_Data for this exercise_
┄┄┄┄┄┄┄┄┄┄

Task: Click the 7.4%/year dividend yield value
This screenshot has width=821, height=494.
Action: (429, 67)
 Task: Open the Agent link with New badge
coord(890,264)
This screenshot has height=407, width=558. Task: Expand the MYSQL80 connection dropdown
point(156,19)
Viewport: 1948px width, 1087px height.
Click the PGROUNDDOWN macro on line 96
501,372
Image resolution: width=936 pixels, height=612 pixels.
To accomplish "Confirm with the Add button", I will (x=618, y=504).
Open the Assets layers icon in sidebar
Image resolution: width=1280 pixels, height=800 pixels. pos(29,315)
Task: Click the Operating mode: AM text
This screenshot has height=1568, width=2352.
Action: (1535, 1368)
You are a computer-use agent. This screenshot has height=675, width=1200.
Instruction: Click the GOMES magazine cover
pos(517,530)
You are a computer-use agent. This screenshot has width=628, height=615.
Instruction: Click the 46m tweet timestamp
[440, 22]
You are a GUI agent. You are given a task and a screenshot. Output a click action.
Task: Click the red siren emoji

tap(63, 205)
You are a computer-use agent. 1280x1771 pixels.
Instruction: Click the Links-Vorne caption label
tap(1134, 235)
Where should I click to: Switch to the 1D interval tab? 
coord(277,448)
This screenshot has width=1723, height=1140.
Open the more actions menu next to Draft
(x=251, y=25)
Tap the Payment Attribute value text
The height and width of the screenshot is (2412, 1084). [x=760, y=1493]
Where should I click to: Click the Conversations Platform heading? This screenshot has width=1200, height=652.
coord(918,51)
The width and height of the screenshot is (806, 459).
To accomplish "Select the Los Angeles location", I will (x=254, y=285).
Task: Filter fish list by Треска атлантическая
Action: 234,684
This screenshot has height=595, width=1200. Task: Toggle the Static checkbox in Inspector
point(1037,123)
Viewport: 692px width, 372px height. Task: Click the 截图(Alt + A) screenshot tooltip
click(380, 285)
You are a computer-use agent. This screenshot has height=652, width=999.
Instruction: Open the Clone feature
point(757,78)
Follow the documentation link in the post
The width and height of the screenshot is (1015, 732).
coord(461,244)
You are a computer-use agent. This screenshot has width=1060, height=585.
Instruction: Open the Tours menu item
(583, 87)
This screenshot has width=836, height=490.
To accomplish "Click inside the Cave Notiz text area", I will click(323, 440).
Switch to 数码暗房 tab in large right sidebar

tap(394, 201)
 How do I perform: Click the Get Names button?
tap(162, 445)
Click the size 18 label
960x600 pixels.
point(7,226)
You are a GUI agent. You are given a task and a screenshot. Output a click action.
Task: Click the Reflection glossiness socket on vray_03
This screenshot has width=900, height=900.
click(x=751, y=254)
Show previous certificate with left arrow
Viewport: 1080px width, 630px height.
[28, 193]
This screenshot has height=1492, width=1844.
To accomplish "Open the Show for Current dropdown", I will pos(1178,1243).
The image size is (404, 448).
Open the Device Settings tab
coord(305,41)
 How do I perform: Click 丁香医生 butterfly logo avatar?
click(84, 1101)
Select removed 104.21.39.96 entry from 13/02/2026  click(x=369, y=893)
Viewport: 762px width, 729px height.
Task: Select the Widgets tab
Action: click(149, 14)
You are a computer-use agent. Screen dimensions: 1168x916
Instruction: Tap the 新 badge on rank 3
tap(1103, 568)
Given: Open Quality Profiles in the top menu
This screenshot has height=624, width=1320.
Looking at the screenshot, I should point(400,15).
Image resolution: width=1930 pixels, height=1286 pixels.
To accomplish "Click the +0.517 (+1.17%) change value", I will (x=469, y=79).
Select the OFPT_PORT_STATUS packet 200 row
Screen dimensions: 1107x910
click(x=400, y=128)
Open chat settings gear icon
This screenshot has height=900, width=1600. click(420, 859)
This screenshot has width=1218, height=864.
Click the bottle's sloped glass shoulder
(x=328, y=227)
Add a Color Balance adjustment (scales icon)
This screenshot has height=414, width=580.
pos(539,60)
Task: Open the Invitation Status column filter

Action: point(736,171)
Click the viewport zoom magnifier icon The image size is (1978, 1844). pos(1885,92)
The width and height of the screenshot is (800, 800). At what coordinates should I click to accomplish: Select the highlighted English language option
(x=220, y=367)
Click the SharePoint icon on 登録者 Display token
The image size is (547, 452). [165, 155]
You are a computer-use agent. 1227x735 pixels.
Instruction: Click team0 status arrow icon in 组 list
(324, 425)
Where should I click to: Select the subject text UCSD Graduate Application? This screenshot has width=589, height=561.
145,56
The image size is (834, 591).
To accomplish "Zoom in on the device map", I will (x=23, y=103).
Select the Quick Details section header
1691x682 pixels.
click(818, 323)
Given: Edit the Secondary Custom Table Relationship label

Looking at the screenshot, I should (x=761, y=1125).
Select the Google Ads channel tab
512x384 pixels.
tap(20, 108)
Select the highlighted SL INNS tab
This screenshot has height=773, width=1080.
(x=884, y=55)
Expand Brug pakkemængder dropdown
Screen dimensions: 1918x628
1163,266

┄┄┄┄┄┄┄┄┄┄

_Your instructions_
Update the lines of the records starting at the line containing "Click the viewport" and ending at the line containing "will (x=23, y=103).", replacing "SharePoint" with "OneDrive" and leaving everything else unchanged; return only those lines.

_Response_
Click the viewport zoom magnifier icon The image size is (1978, 1844). pos(1885,92)
The width and height of the screenshot is (800, 800). At what coordinates should I click to accomplish: Select the highlighted English language option
(x=220, y=367)
Click the OneDrive icon on 登録者 Display token
The image size is (547, 452). [165, 155]
You are a computer-use agent. 1227x735 pixels.
Instruction: Click team0 status arrow icon in 组 list
(324, 425)
Where should I click to: Select the subject text UCSD Graduate Application? This screenshot has width=589, height=561.
145,56
The image size is (834, 591).
To accomplish "Zoom in on the device map", I will (x=23, y=103).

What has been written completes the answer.